No.134 介護士のパワハラ問題
介護現場も教育や指導といった範囲を大きく逸脱して、敵意や悪意、人格否定をするなどのパワーハラスメントが報告されています。直属の上司や施設長などからのパワハラだけでなく、利用者やその家族からもパワハラを受けている現状もあるようです。
パワーハラスメントとは
指導的立場にある人や権力地位などのある人が、立場や権力を利用して嫌がらせをすることです。加害者や被害者になる可能性があり、適切に指導しているつもりでも相手の解釈によっては、何気ない行為もパワハラになってしまいます。このように受けて側の解釈が大きいため、基準としては曖昧なことがありますので気を付けなければいけません。
パワハラする人に注意することで逆ギレされる可能性があり、そうなれば一層の攻撃対象になってしまいます。1人で対処しようとしないで職場などに相談して対応するようにしましょう。
【パワハラの定義】
厚生労働省は、次の行為を職場におけるパワハラと定義しています。
- 1.優越的な関係に基づいてパワハラ行為が行われること
- 2.業務範囲を超えて指導的行為が行われること
- 3.身体的若しくは精神的な苦痛を与えること、又は就業環境を害すること
【パワハラの分類】
厚生労働省は、次の行為を職場におけるパワハラと定義しています。
- 1.身体的な攻撃(暴行・傷害)
- 2.精神的な攻撃(脅迫・暴言等)
- 3.人間関係からの切り離し(隔離・仲間外し・無視)
- 4.過大な要求
- 5.過小な要求
- 6.個の侵害
介護現場のハラスメント事情と被害事例
介護職は非常にストレスの溜まる仕事で、ついつい周りの同僚たちにきつく当たる人もいて、劣っている相手を言葉の暴力で意図的にいじめる事例も見られます。
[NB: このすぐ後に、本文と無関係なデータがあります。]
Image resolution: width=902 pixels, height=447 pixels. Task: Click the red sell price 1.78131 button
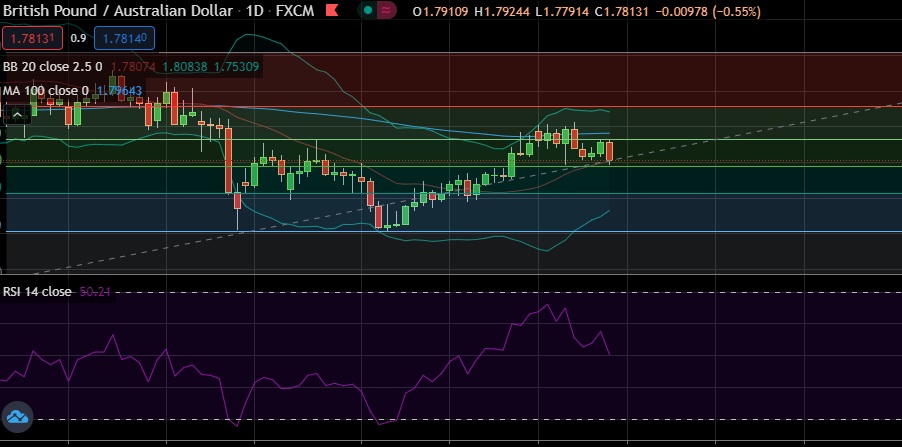(x=32, y=39)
それによって、介護現場での人間関係や雰囲気は悪くなり暗くなってしまいます。
指導的立場にある人が厳しい態度で周りに接してしまうと、職場は居づらい場所になってしまいますので、意識して接するように心がける必要があります。
介護ハラスメントが起こる背景に、問題意識が低いことや男性利用者の男尊女卑があると考えられます。
- ○介助中に胸やお尻を触られる
- ○学歴が低いことをバカにされる
- ○思い通りに動かないと殴ったり蹴ったりする 等
介護ハラスメントへの予防と対処法
パワーハラスメントと別のハラスメントの抜け出すための方法を次にいくつかあげます。
- ○セクシャルハラスメント
- 相手方の意に反する性的言動によって、不快感や苦痛を与える行為です。介護現場のハラスメントは、利用者に優しい言葉で注意して対策を同僚や上司に相談や報告します。
【予防と対処】
- ○物的な証拠を残す
- 最低限できることは「証拠を残す」ことで、実際のパワハラやセクハラ現場の録音に気づいてしまうリスクがある場合は、その内容をメモにして「相手・日時・場所・内容」などを詳細に明文化しておくと裁判になった時に役立ちます。証拠を持っておくことで、相手に対して心理的な余裕が生まれます。
- ○他の被害者を探す
- 職場内に別の被害者がいるかもしれません。パワハラする人は、攻撃的な態度を取る傾向にありますので、他にも被害者がいる可能性があります。仲間と情報交換できれば精神的にも心強く、有利な証言人が味方につければ効果的です。
- ○厚生労働省などの公的機関に相談する
- 厚生労働省が主管している総合労働相談コーナー、全国労働基準監督署など公的機関なので無料で、状況によっては強権的に環境を改善することがあります。
- ○介護ハラスメントは我慢しない
- 相手が利用者やその家族である場合に気をつかって我慢して表面化せずにいると、継続的に被害を受ける可能性があるため、我慢せずに意思をはっきり伝え、相談することが大切です。
- ○日頃のコミュニケーションやケアの見直し
- 職員の対応が関係している場合があり、利用者ができると言ったことに対して「出来ない」や「分からないでしょう?」の否定と軽視した接し方をすると、利用者を怒らせてしまいますので、日頃からコミュニケーションやケア内容を見直して、お互いに良い関係性を保つことです。
- ■まとめ
- パワハラやセクハラは法的にも罰せられる禁止されるべきハラスメントです。「しない、させない」が原則です。介護現場では、全くゼロにすることは難しいかもしれませんが、我慢をして相談せずに1人で抱え込んでしまわずに適切な対処が大切です。